EXERCISE SET
A - Reproduce the passage of the seller representations excerpt from "3.12 Transactions with" to "by an Affiliate.".
B - For each statement below, say yes or no according to the seller representations excerpt, and quote the words that decide it: (i) All of the Seller Assets are in good operating condition and repair, apart from ordinary wear and tear. (ii) To Seller's Knowledge, a special assessment has been proposed that would affect the Seller Real Property. (iii) Some of the Seller Assets are owned by an Affiliate of Seller.
-- Start EXCERPT PROVIDED --
3.12 Transactions with Affiliates.
No Affiliate of Seller is an employee, consultant, competitor,
customer, distributor, supplier or vendor of, or is party to any contractual
obligations with Seller relating to the Seller Business and no officer or
director of Seller is an Affiliate of any competitor, customer, distributor,
supplier or vendor of the Seller Business. None of the Seller Assets are owned
by an Affiliate of Seller or subject to any license or similar arrangement
allowing use thereof by an Affiliate.
3.13 Condition of Seller Assets.
To Seller's Knowledge, there are no defects in or concerning the
buildings, equipment or the tangible personal property occupied, operated or
owned by Seller or its Affiliates as a part of the Seller Business which,
individually or in the aggregate, would reasonably be expected to result in a
Seller Material Adverse Effect. All of the Seller Assets are in good operating
condition and repair, ordinary wear and tear excepted, and are suitable for the
uses for which such Seller Assets were intended. Except as expressly set forth
in this Agreement, (i) Seller expressly disclaims any other representation and
warrant of any kind or nature, express or implied, as to the condition, value
or quality of the Seller Assets and (ii) Seller specifically disclaims any
representation or warranty of merchantability, usage or fitness for any
particular purpose with respect to any of the Seller Assets.
3.14 Real Property Matters.
(a) Seller and its Affiliates are not currently in default under any
agreement, order, judgment or decree relating to the Seller Real Property, and
no conditions or circumstances exist which, with the giving of notice or
passage of time or both, would constitute a default or breach with respect to
any such agreement, order, judgment or decree, (b) Seller and its Affiliates
have paid all Taxes due and owing which if not paid could result in a Lien on
the Seller Real Property or impose liability on Buyer, (c) to Seller's
Knowledge, there is no proposed special assessment which would affect the
Seller Real Property, (d) to Seller's Knowledge, there are no claims, causes of
action, lawsuits or legal proceedings pending or threatened regarding the
ownership, use or possession of the Seller Real Property, including
condemnation or similar proceedings, (e) to Seller's Knowledge, there is no
violation of any zoning, subdivision, platting, building, fire or insurance
laws, ordinances or regulations (whether related to the Seller Real Property or
the occupancy thereof) to the extent not previously cured, including the
failure of Seller to comply with all covenants, easements and restrictions
recorded against the Seller Real Property, (f) Seller has no Knowledge of any
intention on the part of the issuing authority to cancel, suspend or modify any
licenses or permits relating to the Seller Real Property, (g) Seller and its
Affiliates are in material compliance with all recorded covenants, easements
and restrictions affecting the Seller Real Property, and (h) each of the Seller
Leases is in full force and effect and has not been modified, amended, added
to, or changed in any manner whatsoever except for those amendments attached to
a Seller Lease Assignment.
-- End EXCERPT PROVIDED --
-- Start RECORDED INFORMATION --
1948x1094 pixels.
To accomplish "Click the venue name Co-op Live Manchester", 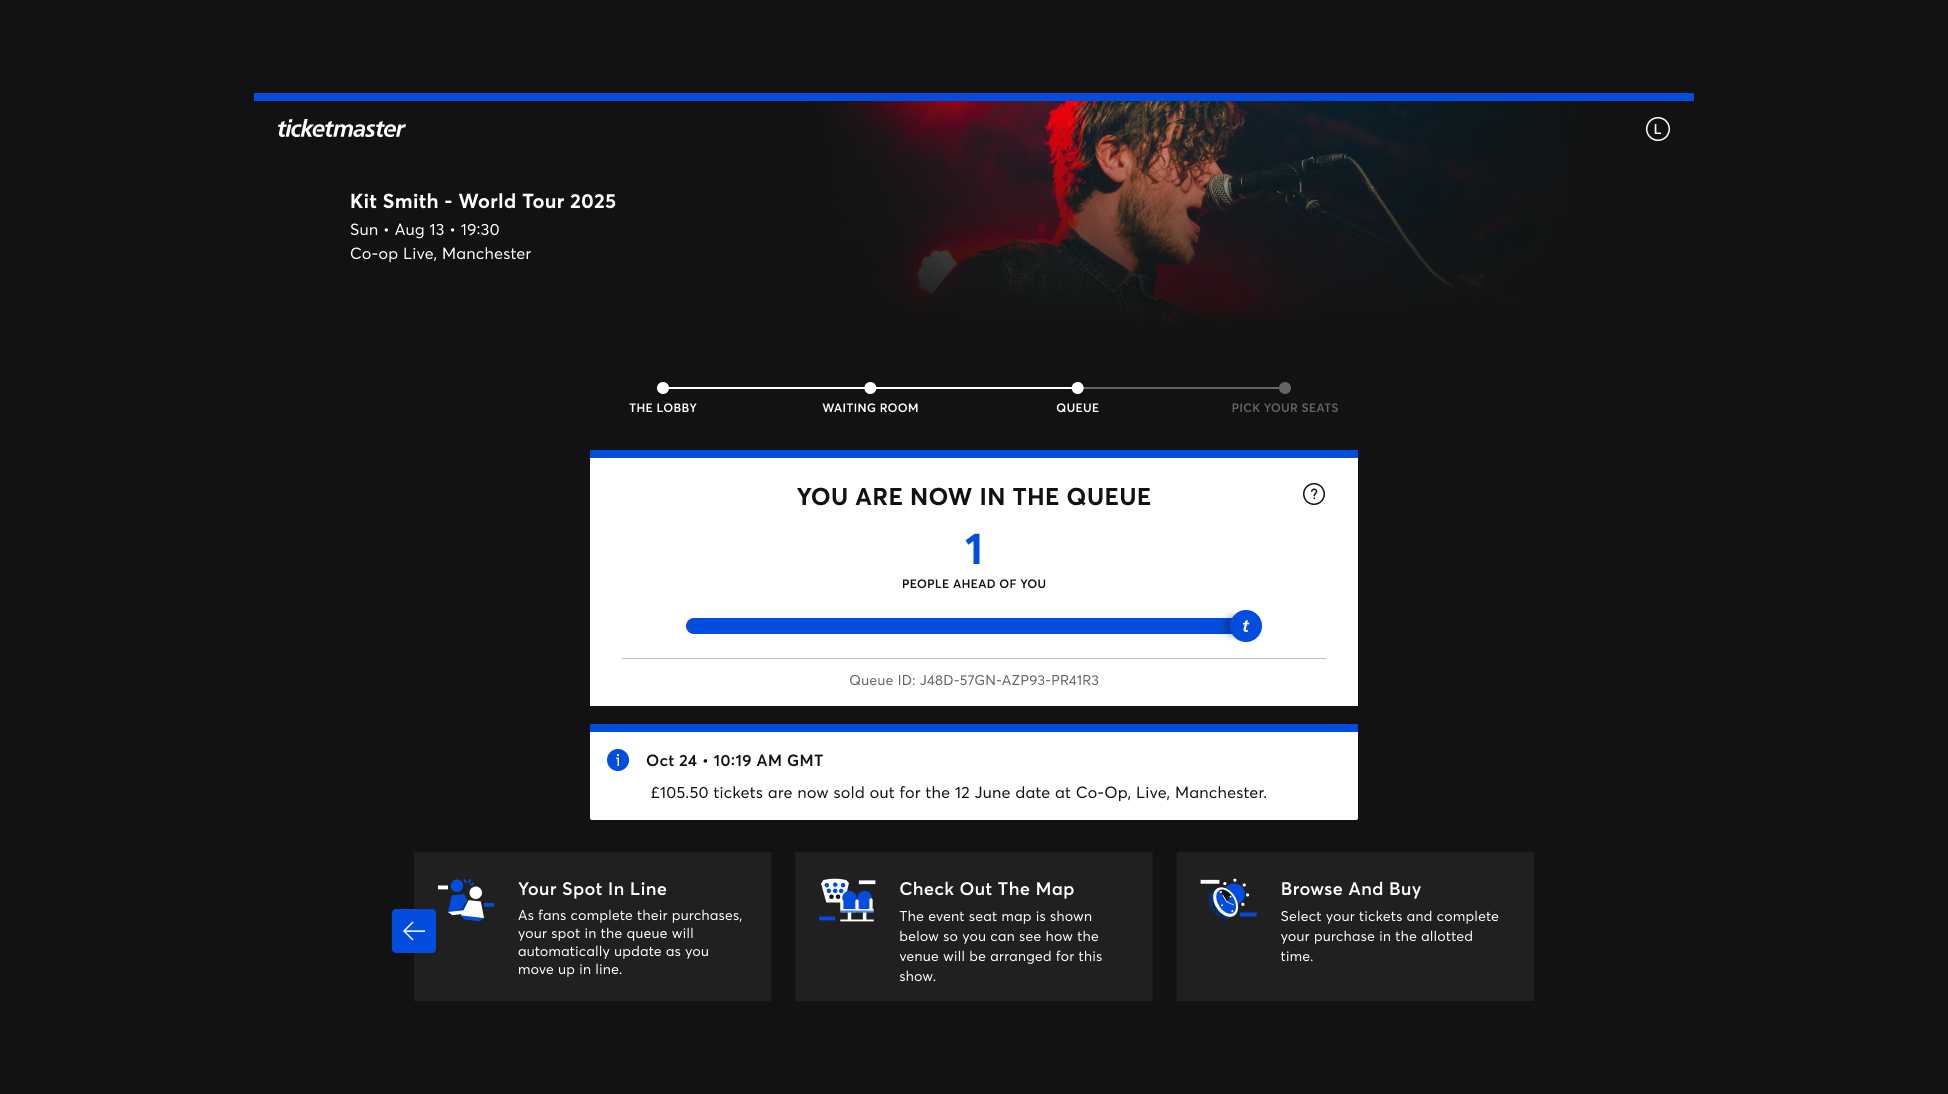I will [440, 253].
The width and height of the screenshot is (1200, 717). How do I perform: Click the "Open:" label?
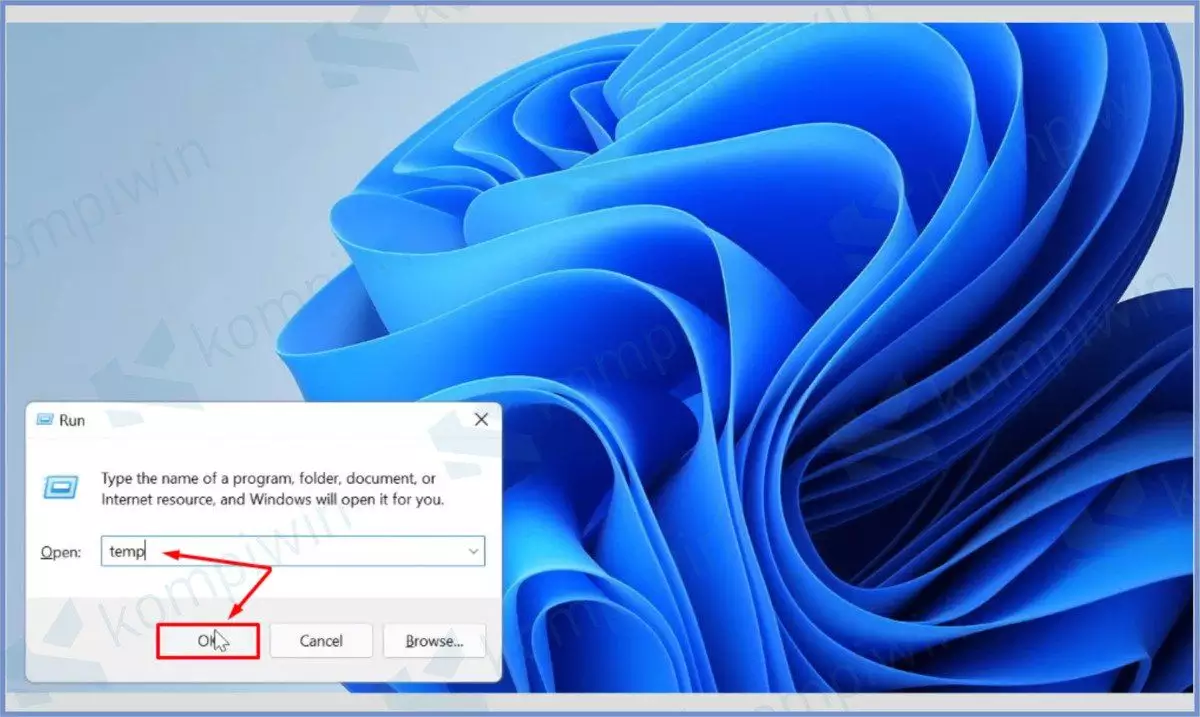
-- End RECORDED INFORMATION --
SOLUTIONS TO EACH TASK
A -
3.12 Transactions with Affiliates.
No Affiliate of Seller is an employee, consultant, competitor,
customer, distributor, supplier or vendor of, or is party to any contractual
obligations with Seller relating to the Seller Business and no officer or
director of Seller is an Affiliate of any competitor, customer, distributor,
supplier or vendor of the Seller Business. None of the Seller Assets are owned
by an Affiliate of Seller or subject to any license or similar arrangement
allowing use thereof by an Affiliate.

B -
(i) Yes: "All of the Seller Assets are in good operating condition and repair, ordinary wear and tear excepted"
(ii) No: "to Seller's Knowledge, there is no proposed special assessment which would affect the Seller Real Property"
(iii) No: "None of the Seller Assets are owned by an Affiliate of Seller"